Ercole, come ulteriore fatica, doveva ripulire, in un solo giorno, dallo sterco di vacca, che avvelenava la popolazione, le stalle di re Augia. Il regno di Augia si trovava ad occidente, lì dove tramonta il Sole che termina il suo ciclo. Lo sterco è associato, simbolicamente, alla ricchezza, quindi anche a quella del re, ma si diceva appestasse l’intero regno. Ad occidente possiamo immaginare vi sia uno dei tanti ingressi nel regno di Ade, lì dove, appunto, il sole muore, simbolicamente, tramontando. Rispetto a questa fatica ci sono diverse versioni, ma tutte mettono in evidenza il fatto che Ercole avrebbe ottenuto una ricompensa per il suo lavoro: una parte degli armenti oppure una parte del regno di Augia con assieme la figlia del re. Alla stipula di questo contratto prese parte come testimone anche Fileo, figlio di Augia. Se Ercole non avesse terminato in un giorno il lavoro sarebbe rimasto per sempre a pulire le stalle come punizione. Troviamo, ancora una volta, il valore economico in questo racconto, partiamo dallo sterco simbolico che può concimare e uccidere con i suoi vapori venifici, ma più sterco c’è’più animali si posseggono, fino a giungere al pagamento della fatica.

Ercole per ripulire le enormi stalle ruppe le loro pareti e deviò il flusso di due fiumi che in questo modo fecero il lavoro per lui. Augia, però, non volle pagare il suo debito, dicendo che non vi era stato nessun contratto, seppure suo figlio Fileo n’era stato testimone ed era passato dalla parte di Ercole. Augià cacciò via entrambi.

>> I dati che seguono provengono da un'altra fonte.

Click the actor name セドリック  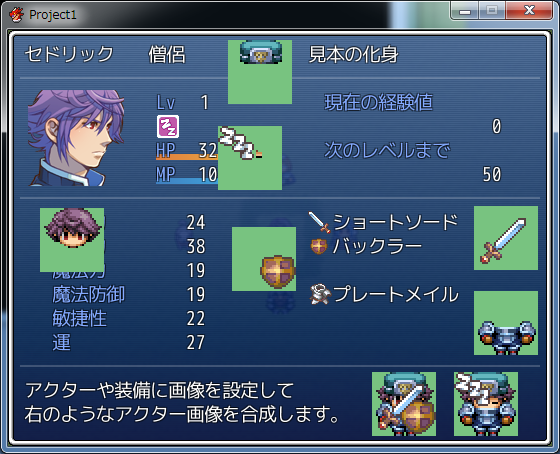69,55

Mentre Ercole tornava a Micene si fermò dal re Dessameno, il cui nome è in relazione con il significato de: “Il ricevente”, uno degli epiteti vicini anche ad altri di Ade come, per esempio, colui che riceve molto. Notiamo, nuovamente, un accostamento con la ricchezza, i beni materiali, il valore. La sosta di Ercole era dovuta al fatto che avrebbe dovuto salvare dal rapimento di un centauro la figlia del re che stava per sposarsi, o addirittura avrebbe dovuto sottrarre la sposa al centauro stesso che l’aveva pretesa. Il risultato non cambia, Ercole uccise il centauro e salvò la ragazza. In altri racconti la ragazza si chiamava Deianira che poi diventò sposa di Ercole poiché lui l’aveva già posseduta. Ercole, infine, tornò da Euristeo, spiegò che aveva compiuto la fatica, ma il re non gli credette e gli rinfacciò che lui aveva agito non soltanto per la sua volontà ma anche per quella di Euristeo.

Il Segno dei Pesci e la fatica di Ercole: le stalle di Augia

IL SEGNO DEI PESCI: RICONOSCERSI IL VALORE. LA FORZA DEL SOCCORRITORE.

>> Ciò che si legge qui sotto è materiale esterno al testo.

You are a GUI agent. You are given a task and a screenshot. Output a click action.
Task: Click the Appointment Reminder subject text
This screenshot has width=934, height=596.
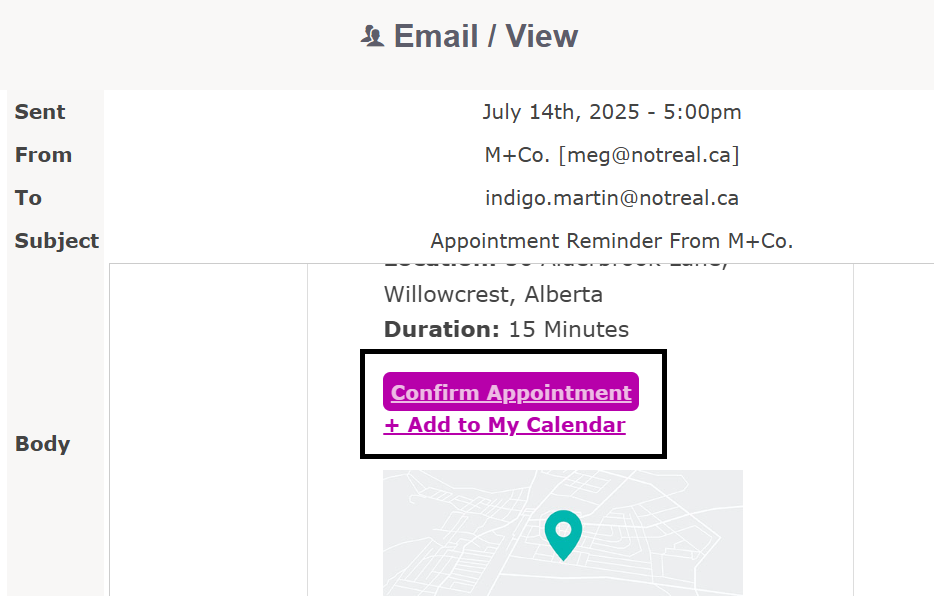pyautogui.click(x=612, y=241)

Il Segno dei Pesci rappresenta anche l’Acqua purificatrice che dirompe e spazza via tutto, se indirizzata come ha fatto Ercole, permette di superare qualsiasi difficoltà. Quando l’Acqua è stagnante, le emozioni rischiano di non essere utili, si rischia di non coglierne il valore. L’Acqua dei fiumi, che sono stati deviati, ripulisce lo sterco, elimina la sofferenza del popolo avvelenato, ma mantiene comunque la ricchezza del re, gli armenti, e di conseguenza anche il benessere della popolazione.

Ercole desidera una ricompensa, il Segno dei Pesci, molto spesso agisce in soccorso, naturalmente dotato di questo istinto, ma può imparare, da questo racconto, che ci può essere una richiesta di riconoscimento di valore, da parte dell’altro, non solo economico. Il valore è qualcosa di cui il Segno dei Pesci, come tutti noi, abbiamo bisogno, ci viene dato attraverso la relazione con gli altri, ma dobbiamo imparare, anche a riconoscercelo in autonomia, dobbiamo avere la forza di dirci: bravi! Cosa che Ercole di fatto si riconosce poiché non viene retribuito, non riceve il dovuto, ma va comunque avanti con decisioni, anzi, in seguito, attaccherà Augia per vendicarsi.

Ercole fa ancora di più; tornando indietro, soccorre e aiuta la figlia del re Dessameno, anche in questo caso, non ottiene ricompense, sposa Deianira, per dovere, perché l’aveva posseduta. Il senso del dovere, seppure nasca dalle scelte, giuste o sbagliate che facciamo non deve sopraffarci, deve restare sempre entro la giusta misura. Per concludere, ad Ercole, non viene riconosciuto il valore della fatica superata, non viene creduto, ma poco importa, lui sa che ha vinto, ha superato la prova, crede in se stesso. Questo è uno dei punti dai quali il Segno dei Pesci può trarre insegnamento.